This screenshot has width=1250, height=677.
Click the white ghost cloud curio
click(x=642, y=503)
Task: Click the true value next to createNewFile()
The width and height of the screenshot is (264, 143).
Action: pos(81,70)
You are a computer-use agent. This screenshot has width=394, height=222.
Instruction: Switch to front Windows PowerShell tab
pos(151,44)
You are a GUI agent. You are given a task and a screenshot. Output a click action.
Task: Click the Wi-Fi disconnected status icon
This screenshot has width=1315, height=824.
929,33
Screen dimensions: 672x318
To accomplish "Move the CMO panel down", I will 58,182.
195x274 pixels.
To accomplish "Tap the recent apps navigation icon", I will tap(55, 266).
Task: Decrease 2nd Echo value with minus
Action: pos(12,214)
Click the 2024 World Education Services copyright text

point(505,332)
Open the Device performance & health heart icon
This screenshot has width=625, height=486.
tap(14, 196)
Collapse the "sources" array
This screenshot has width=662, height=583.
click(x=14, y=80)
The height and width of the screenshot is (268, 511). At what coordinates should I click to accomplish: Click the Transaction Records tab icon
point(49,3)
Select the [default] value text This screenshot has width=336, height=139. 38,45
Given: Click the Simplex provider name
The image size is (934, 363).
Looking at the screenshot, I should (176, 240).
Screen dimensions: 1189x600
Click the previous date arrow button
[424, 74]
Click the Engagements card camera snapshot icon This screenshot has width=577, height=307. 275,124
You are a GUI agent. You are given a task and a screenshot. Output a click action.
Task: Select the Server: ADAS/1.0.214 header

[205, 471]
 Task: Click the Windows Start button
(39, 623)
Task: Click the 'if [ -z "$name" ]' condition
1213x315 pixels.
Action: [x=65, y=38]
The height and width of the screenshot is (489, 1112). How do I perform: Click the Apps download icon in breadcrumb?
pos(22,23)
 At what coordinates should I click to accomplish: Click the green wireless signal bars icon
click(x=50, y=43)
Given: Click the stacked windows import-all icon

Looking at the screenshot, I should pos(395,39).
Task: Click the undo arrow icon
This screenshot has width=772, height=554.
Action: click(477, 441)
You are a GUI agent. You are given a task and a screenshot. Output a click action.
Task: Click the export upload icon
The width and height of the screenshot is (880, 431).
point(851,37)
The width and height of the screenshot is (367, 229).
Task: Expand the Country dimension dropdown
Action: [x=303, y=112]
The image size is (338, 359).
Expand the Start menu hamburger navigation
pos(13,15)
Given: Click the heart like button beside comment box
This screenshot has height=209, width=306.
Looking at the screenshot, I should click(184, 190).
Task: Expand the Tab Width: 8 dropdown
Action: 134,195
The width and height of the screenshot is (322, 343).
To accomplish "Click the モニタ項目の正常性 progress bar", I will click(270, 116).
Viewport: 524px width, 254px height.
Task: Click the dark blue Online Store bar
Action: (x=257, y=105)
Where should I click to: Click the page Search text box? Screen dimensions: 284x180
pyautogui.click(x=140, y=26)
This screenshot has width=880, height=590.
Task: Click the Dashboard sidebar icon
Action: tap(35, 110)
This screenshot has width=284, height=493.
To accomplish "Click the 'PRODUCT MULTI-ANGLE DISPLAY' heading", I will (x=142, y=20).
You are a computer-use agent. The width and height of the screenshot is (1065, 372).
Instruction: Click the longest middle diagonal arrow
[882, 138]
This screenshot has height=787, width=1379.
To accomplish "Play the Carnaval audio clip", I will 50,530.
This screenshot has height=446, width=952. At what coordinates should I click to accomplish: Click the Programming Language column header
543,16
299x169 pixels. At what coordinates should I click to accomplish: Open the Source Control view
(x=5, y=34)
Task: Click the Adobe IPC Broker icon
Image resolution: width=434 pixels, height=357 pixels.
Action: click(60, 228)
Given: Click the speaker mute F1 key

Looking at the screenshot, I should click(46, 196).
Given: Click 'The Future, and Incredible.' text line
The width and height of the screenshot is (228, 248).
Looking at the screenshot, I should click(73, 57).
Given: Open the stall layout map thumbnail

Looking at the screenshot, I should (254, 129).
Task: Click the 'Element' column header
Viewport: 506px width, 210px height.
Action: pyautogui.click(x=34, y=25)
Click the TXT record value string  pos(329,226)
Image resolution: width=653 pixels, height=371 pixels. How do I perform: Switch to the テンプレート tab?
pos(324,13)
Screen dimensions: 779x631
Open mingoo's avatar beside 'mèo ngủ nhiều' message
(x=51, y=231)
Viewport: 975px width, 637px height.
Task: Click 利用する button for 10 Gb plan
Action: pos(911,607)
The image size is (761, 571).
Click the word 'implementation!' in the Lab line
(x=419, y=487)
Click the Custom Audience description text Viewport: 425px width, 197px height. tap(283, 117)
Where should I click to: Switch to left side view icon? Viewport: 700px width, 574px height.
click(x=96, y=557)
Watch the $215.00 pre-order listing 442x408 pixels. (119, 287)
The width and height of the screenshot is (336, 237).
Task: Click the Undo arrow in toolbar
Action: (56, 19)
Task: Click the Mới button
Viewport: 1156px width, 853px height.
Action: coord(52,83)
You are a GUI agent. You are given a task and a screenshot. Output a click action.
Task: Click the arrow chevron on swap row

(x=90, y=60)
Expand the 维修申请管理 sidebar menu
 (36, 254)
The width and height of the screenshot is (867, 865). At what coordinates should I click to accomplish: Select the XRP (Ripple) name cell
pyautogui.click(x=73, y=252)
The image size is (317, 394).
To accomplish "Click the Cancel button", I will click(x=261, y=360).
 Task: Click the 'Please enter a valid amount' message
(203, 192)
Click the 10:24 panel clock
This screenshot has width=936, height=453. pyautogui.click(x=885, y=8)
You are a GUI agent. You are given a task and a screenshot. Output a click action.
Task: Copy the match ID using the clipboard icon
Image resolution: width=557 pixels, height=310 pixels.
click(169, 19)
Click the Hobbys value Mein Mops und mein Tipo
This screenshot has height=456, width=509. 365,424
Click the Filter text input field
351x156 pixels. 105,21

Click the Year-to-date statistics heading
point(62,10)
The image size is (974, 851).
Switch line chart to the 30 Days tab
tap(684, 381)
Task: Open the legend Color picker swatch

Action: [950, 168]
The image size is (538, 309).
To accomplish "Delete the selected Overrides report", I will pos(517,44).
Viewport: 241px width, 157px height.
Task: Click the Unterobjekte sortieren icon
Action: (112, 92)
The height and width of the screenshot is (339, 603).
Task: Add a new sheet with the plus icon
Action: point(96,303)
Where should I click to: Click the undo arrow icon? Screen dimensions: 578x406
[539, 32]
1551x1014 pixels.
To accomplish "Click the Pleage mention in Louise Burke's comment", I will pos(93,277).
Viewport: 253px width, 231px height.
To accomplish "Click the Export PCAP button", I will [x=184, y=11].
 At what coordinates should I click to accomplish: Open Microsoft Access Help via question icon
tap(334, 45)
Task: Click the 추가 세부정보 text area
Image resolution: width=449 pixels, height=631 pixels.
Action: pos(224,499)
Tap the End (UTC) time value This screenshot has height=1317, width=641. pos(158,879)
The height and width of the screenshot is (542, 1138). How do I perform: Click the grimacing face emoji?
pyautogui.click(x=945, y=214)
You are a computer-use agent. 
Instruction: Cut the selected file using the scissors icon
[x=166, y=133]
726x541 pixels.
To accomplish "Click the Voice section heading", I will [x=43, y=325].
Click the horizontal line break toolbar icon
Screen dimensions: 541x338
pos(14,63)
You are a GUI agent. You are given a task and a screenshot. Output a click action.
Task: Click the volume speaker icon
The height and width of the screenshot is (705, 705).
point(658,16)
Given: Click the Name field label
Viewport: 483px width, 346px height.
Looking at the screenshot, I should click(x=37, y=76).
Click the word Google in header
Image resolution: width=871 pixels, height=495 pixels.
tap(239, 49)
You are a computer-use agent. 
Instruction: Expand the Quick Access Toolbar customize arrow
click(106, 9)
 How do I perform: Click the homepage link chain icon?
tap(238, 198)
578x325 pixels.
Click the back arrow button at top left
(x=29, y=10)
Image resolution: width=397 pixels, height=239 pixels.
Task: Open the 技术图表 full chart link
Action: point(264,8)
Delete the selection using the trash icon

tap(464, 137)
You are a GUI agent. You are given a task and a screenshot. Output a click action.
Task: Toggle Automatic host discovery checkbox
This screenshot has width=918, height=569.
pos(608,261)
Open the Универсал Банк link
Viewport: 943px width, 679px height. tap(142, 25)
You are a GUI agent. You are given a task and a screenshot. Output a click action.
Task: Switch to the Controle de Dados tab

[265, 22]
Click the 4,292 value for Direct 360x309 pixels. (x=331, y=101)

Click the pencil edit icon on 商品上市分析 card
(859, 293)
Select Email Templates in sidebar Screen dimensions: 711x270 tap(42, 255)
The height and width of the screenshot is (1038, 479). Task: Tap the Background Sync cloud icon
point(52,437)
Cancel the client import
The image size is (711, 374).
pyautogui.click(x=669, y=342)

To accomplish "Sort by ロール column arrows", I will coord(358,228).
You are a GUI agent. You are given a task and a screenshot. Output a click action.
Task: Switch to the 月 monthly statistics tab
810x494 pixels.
----------
• [TASK STATEMENT] Return only the stretch of the material above from the line holding "Click the white ghost cloud curio" through the line holding "Screen dimensions: 672x318", copied exactly.

• [YOUR RESPONSE]
Click the white ghost cloud curio
click(x=642, y=503)
Task: Click the true value next to createNewFile()
The width and height of the screenshot is (264, 143).
Action: pos(81,70)
You are a computer-use agent. This screenshot has width=394, height=222.
Instruction: Switch to front Windows PowerShell tab
pos(151,44)
You are a GUI agent. You are given a task and a screenshot. Output a click action.
Task: Click the Wi-Fi disconnected status icon
This screenshot has width=1315, height=824.
929,33
Screen dimensions: 672x318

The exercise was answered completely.